Le président de la Cour pénale internationale (CPI) a affirmé lundi que les sanctions américaines imposées à plusieurs hauts responsables de l’institution ne modifieraient en rien la manière dont les affaires sont traitées. Il a toutefois reconnu que ces mesures visaient clairement à exercer une pression politique et qu’elles perturbaient la vie personnelle des magistrats visés.
L’administration du président Donald Trump a sanctionné neuf responsables de la CPI, parmi lesquels des juges et des procureurs, en réaction aux enquêtes menées par la Cour sur des crimes de guerre présumés commis par Israël.

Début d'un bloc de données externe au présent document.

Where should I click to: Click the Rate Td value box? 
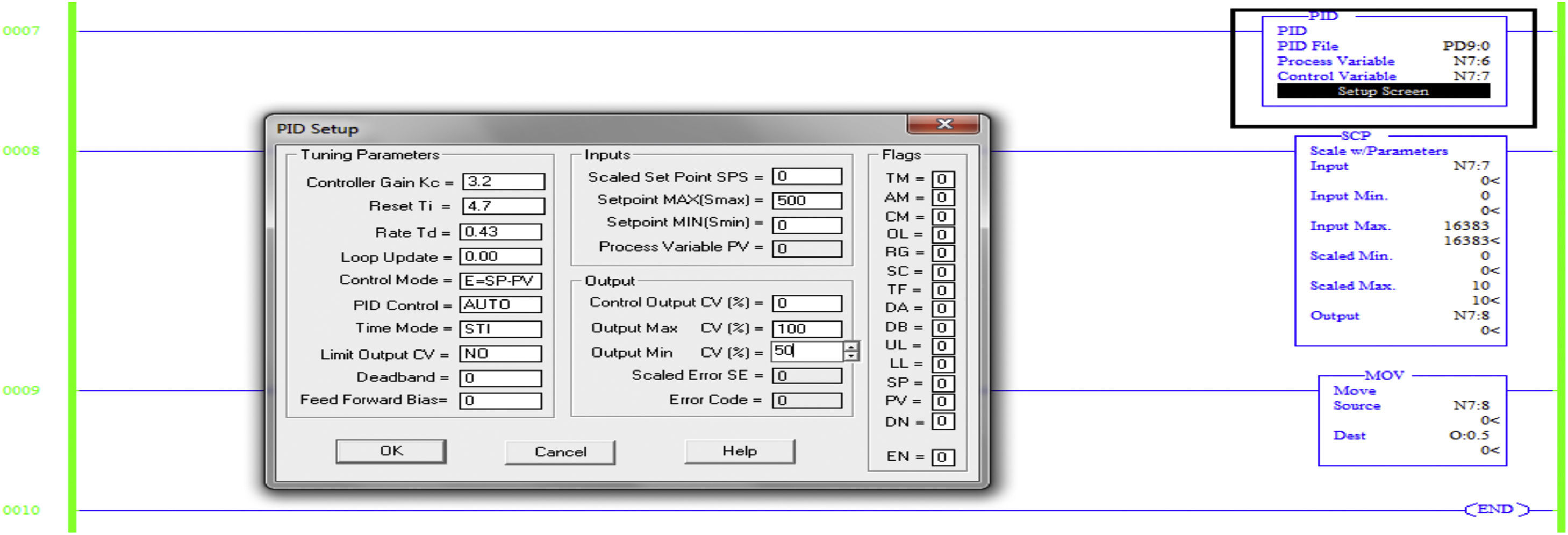(x=500, y=232)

Selon plusieurs sources, Washington envisagerait désormais d’étendre ces mesures punitives à l’ensemble de l’institution, ce qui constituerait un durcissement sans précédent.

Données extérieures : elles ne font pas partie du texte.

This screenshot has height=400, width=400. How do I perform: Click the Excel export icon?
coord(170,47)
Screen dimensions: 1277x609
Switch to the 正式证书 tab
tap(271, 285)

Malgré ces menaces, le président du tribunal a assuré que la CPI ne céderait pas aux pressions extérieures et continuerait à mener ses investigations conformément à son mandat. Il a rappelé que la Cour est une organisation judiciaire indépendante, dont l’action ne peut être conditionnée par les considérations politiques d’un État membre ou non membre.
Alors que les tensions diplomatiques entre Washington et La Haye s’intensifient autour de ces enquêtes sensibles, des manifestants se sont rassemblés devant le siège de la CPI pour dénoncer les pressions américaines. Le tribunal, déjà confronté à de nombreuses critiques depuis sa création, voit ainsi son indépendance mise à l’épreuve dans un contexte géopolitique particulièrement tendu.